Winnie-the-Pooh and a Busy Day ( , or Winnie the Pooh and a Day of Troubles in the English dub title) is a 1972 animated film by Soyuzmultfilm, directed by Fyodor Khitruk and Gennady Sokolsky. Based on the book series by A. A. Milne, it is the final part of a trilogy, following Winnie-the-Pooh (1969) and Winnie-the-Pooh Pays a Visit (1971). Twice longer than either of its predecessors, this installment is co-written by Khitruk and Boris Zakhoder, with prototype drawings created by Khitruk and Vladimir Zuikov.

Storyline
Eeyore and Owl make their first appearance in the trilogy, while Winnie-the-Pooh, Piglet, and the narrator all return. (Rabbit appears only in the second installment.)  Once they learn it's Eeyore's birthday, his friends attempt to mark the occasion.

Cast
 Vladimir Osenev as the narrator.
 Yevgeny Leonov as Winnie-the-Pooh. 
 Iya Savvina as Piglet. 
 Erast Garin as Eeyore.

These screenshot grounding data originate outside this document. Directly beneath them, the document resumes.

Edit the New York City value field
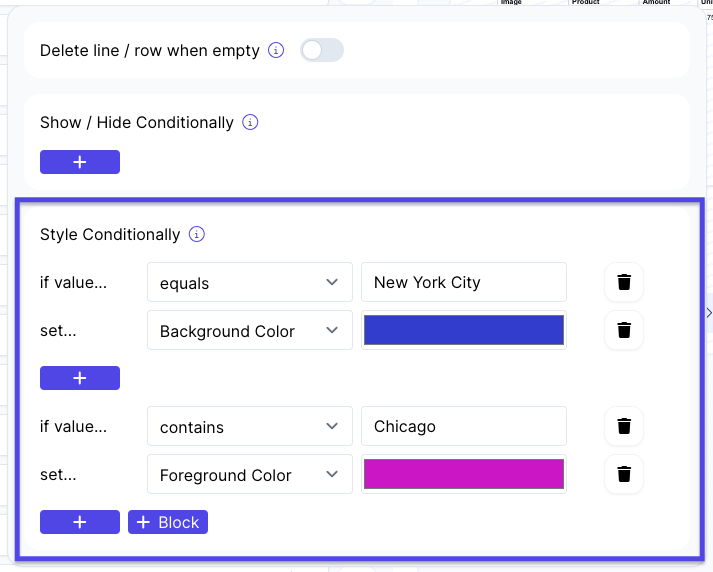This screenshot has height=572, width=713. 464,282
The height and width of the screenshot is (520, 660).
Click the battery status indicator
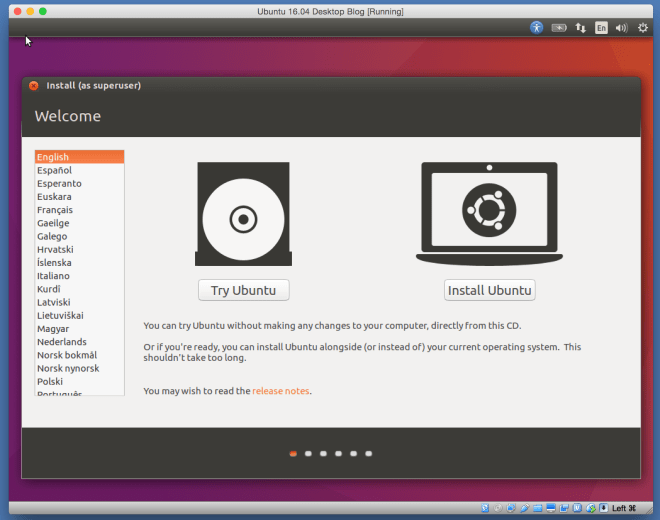pos(559,28)
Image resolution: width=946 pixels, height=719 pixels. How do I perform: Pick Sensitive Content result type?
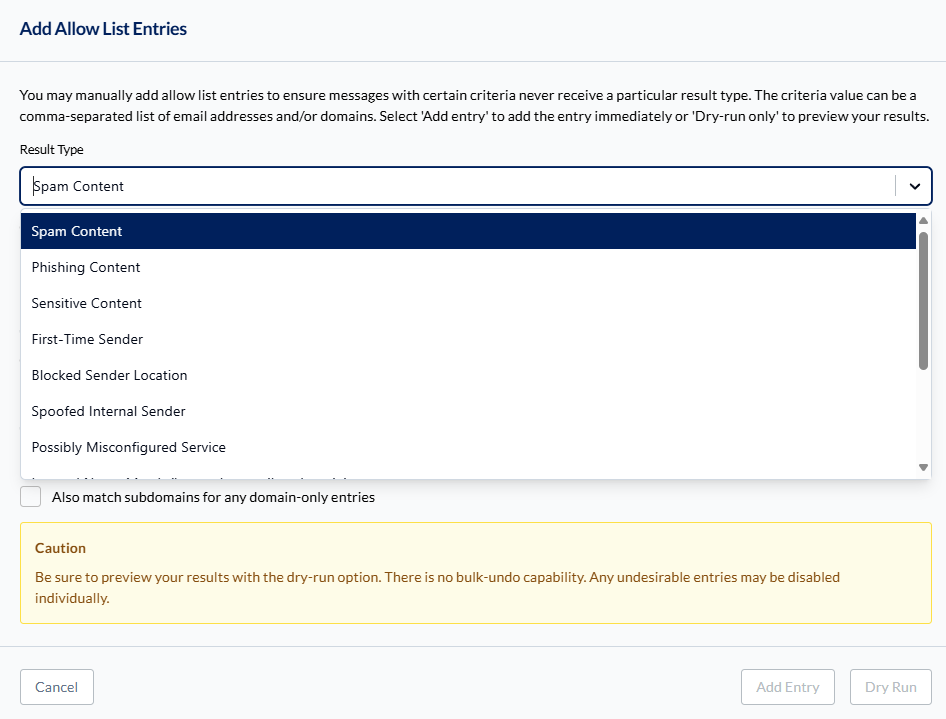pos(468,303)
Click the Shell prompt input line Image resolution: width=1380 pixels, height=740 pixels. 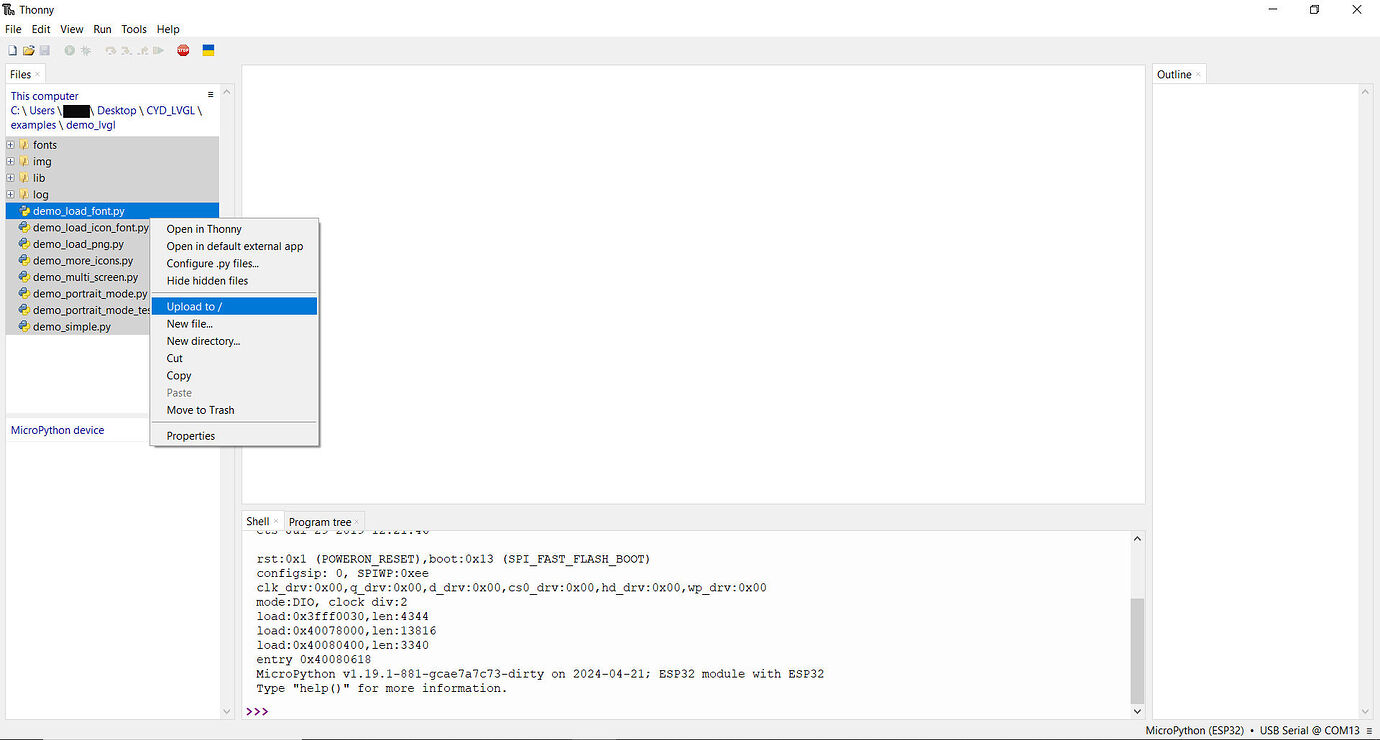point(690,711)
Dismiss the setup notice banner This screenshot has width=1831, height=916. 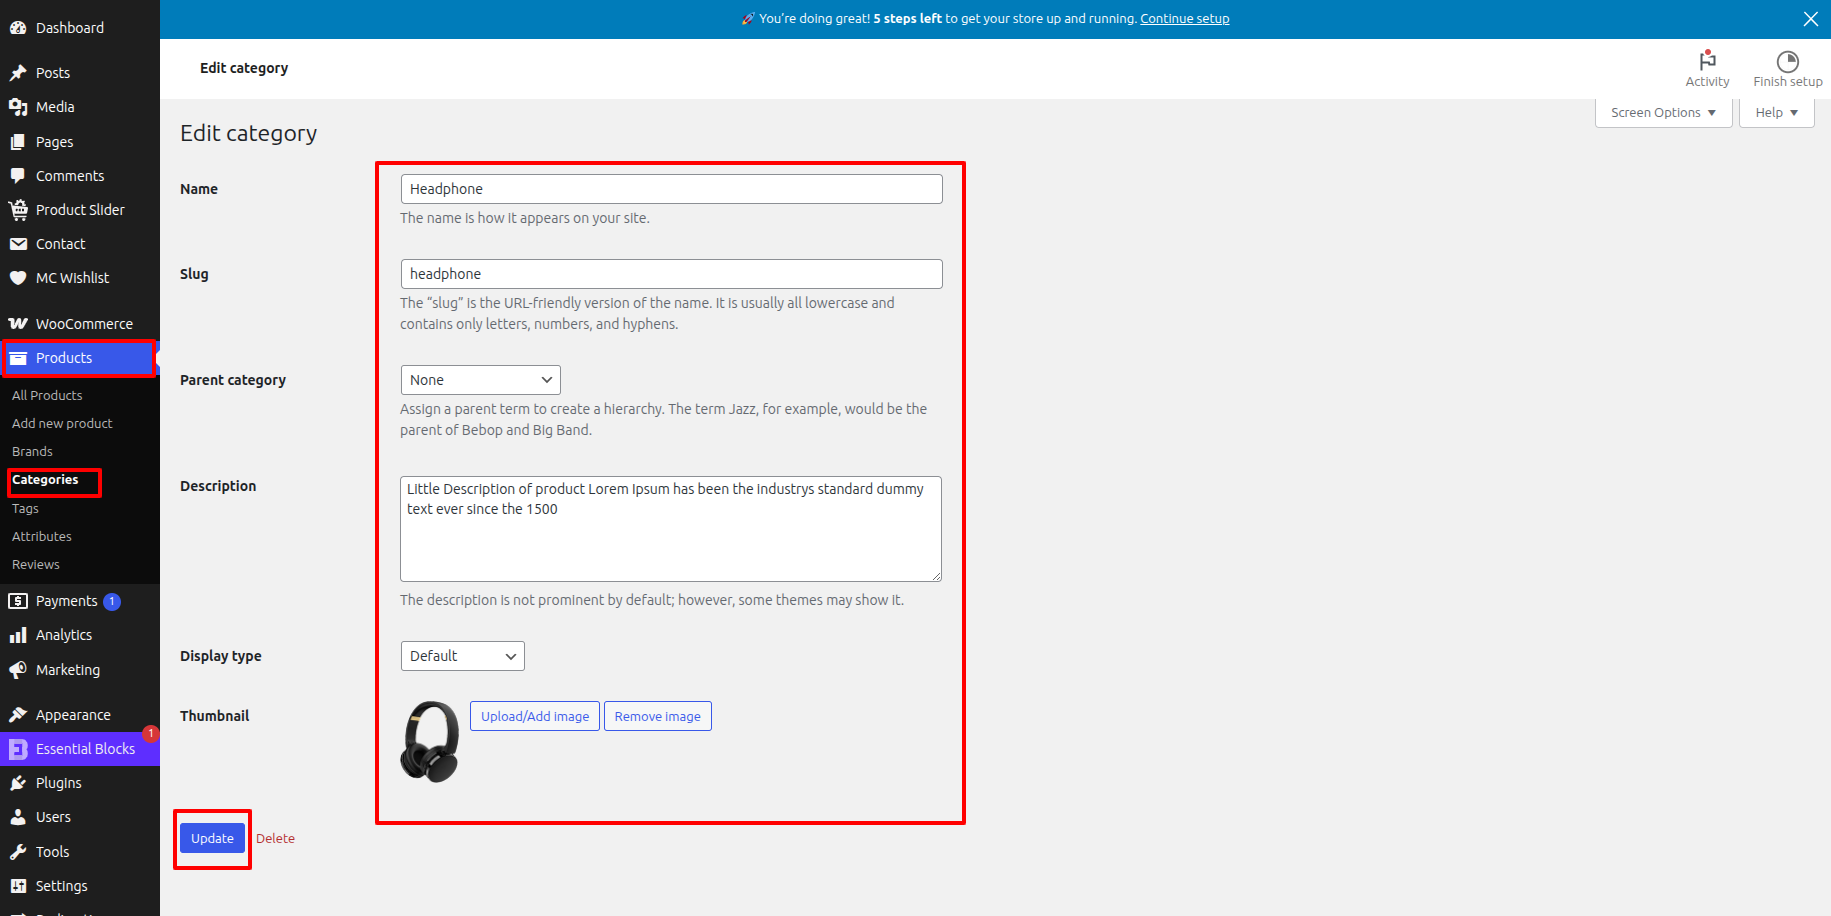tap(1810, 19)
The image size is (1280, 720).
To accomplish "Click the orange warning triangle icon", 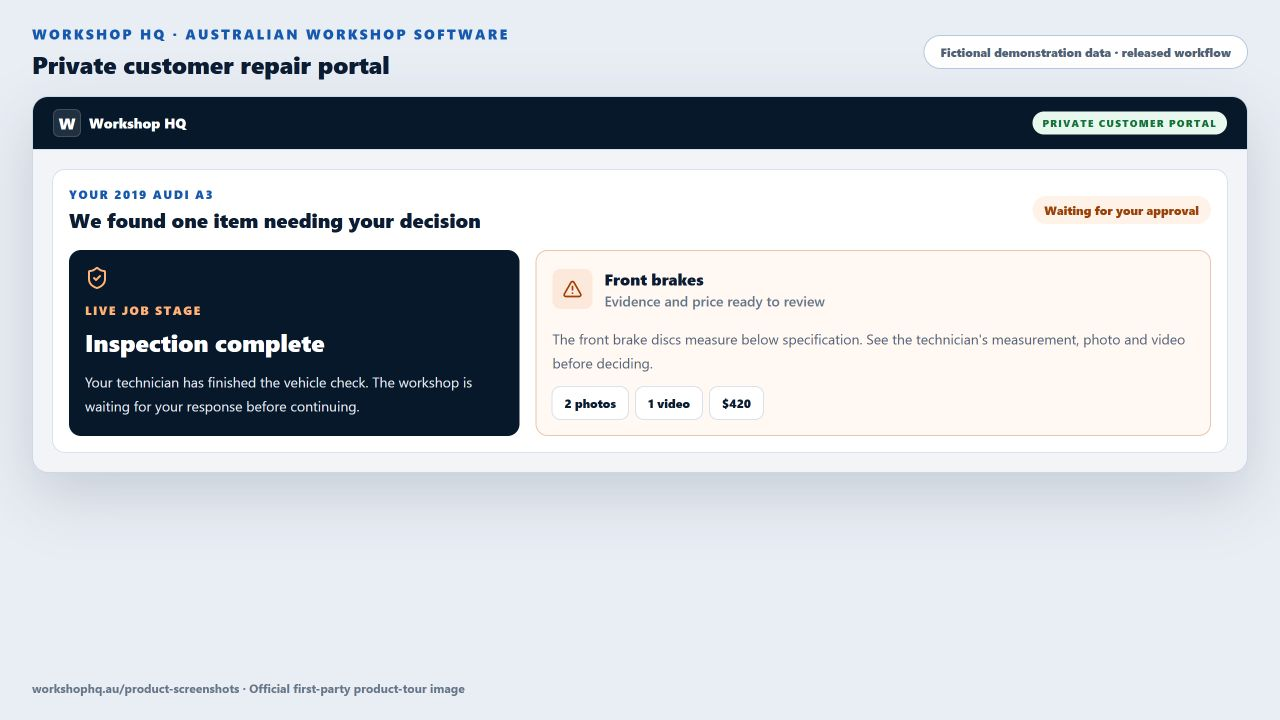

Garin was the only actor invited at early stages of writing the trilogy – all others were recruited at the recording stage. 
 Zinaida Naryshkina as Owl. Although Naryshkina was an experienced actress, Khitruk knew nothing about her before the auditions; he immediately liked her acting and started recording her right at the auditions.

Legacy and awards
In 1976 Khitruk was awarded the USSR State Prize for the Winnie-the-Pooh trilogy. The animation characters, as designed by Khitruk's team, are featured on the 1988 Soviet and 2012 Russian postal stamps; they are permanently painted on a public streetcar running through the Sokolniki Park, and their sculptures are installed in Ramenki District in Moscow.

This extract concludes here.